[Document excerpt Boundary: Start]
She took part in the Egyptian–Ottoman War (1839–1841), also known as the Second Syrian War, when the British Mediterranean Fleet under Admiral Sir Robert Stopford, supported the Ottoman Empire and took action to compel the Egyptians to withdraw from Beirut. During the Oriental Crisis of 1840 Castor was involved in the bombardment of St. Jean d’Acre on 3 November 1840. Four sailors (Seamen John O'Brein, Silneck Thomas, Smith William and Weaver Frederick) were killed on board at the capture of St. Jean D'Acre. They were buried in Malta, in the Msida Bastion Cemetery and Historic Garden, Floriana, Malta, where a monument is still visible. After cruising on the coast of Ireland she was sent out to the East Indies Station; before being decommissioned at Chatham in 1842.

In 1845 Castor was on the China Station under the command of Captain Graham. Officers, seamen, and Royal Marines of Castor participated in the siege of Ruapekapeka Pā from 27 December 1845 to 11 January 1846 during the Flagstaff War in New Zealand. Seven sailors were killed in the battle to take the fortified stronghold that was built by the Māori.

In 1852 Castor was on the Cape of Good Hope Station under the command of Commodore Wyvill. She came to the assistance of HM Troopship Birkenhead, when the Birkenhead was wrecked on 26 February 1852.

==Training ship==
Castor was used as a training ship from January 1860, and was a Royal Naval Reserve training ship at North Shields from April 1862, having been reduced to 22 guns. On 28 January 1885, she was run into by the steamship Mercator at South Shields, County Durham when Mercator was trying to avoid a collision with the steamship Winthorpe. Castor was eventually sold at Sheerness on 25 August 1902 for breaking up at Castle & Sons breakers yard in Woolwich.
[Document excerpt Boundary: End]
**What you are asked to do:**
In the history of the ship Castor, why did the steamship Mercator run into Castor? Answer in one to three sentences.
[Provided information Boundary: Start]
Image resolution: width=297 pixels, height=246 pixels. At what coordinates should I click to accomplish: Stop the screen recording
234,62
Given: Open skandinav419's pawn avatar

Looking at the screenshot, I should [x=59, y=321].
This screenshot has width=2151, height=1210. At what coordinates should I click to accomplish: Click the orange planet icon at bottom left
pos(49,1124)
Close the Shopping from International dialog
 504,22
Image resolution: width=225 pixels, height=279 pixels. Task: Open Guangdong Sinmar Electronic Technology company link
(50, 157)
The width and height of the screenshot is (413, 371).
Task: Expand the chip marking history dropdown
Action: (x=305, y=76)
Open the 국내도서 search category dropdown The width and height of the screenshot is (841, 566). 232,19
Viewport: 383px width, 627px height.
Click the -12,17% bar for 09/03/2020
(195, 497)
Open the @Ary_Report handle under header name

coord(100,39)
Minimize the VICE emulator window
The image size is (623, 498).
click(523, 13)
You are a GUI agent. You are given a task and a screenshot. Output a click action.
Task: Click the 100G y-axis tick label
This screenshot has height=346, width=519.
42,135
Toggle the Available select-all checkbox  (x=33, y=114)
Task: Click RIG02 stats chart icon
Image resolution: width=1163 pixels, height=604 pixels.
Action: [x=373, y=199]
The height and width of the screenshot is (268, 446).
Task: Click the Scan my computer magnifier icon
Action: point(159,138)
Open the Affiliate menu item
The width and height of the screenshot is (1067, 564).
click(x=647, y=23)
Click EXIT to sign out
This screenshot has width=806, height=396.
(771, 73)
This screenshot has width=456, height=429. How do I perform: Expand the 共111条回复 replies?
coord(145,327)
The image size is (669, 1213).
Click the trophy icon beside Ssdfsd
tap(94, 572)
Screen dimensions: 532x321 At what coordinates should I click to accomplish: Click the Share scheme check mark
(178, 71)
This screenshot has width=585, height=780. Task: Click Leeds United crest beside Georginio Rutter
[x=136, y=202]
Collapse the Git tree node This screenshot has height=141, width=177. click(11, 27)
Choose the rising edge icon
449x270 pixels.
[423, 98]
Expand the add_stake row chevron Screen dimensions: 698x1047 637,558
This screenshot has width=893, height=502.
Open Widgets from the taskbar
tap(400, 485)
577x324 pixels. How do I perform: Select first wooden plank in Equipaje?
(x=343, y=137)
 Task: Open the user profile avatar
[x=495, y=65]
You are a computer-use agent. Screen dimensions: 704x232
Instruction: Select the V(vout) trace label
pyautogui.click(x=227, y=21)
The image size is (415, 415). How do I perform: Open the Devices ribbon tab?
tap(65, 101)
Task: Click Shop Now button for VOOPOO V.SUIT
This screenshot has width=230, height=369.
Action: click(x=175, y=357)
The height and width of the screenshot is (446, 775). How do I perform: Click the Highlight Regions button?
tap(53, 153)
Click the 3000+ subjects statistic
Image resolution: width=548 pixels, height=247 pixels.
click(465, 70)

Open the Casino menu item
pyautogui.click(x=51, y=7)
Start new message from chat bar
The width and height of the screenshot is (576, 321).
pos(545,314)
[Provided information Boundary: End]
**Answer space:**
Mercator ran into Castor while trying to avoid a collision with the steamship Winthorpe. This happened at South Shields, County Durham, on 28 January 1885.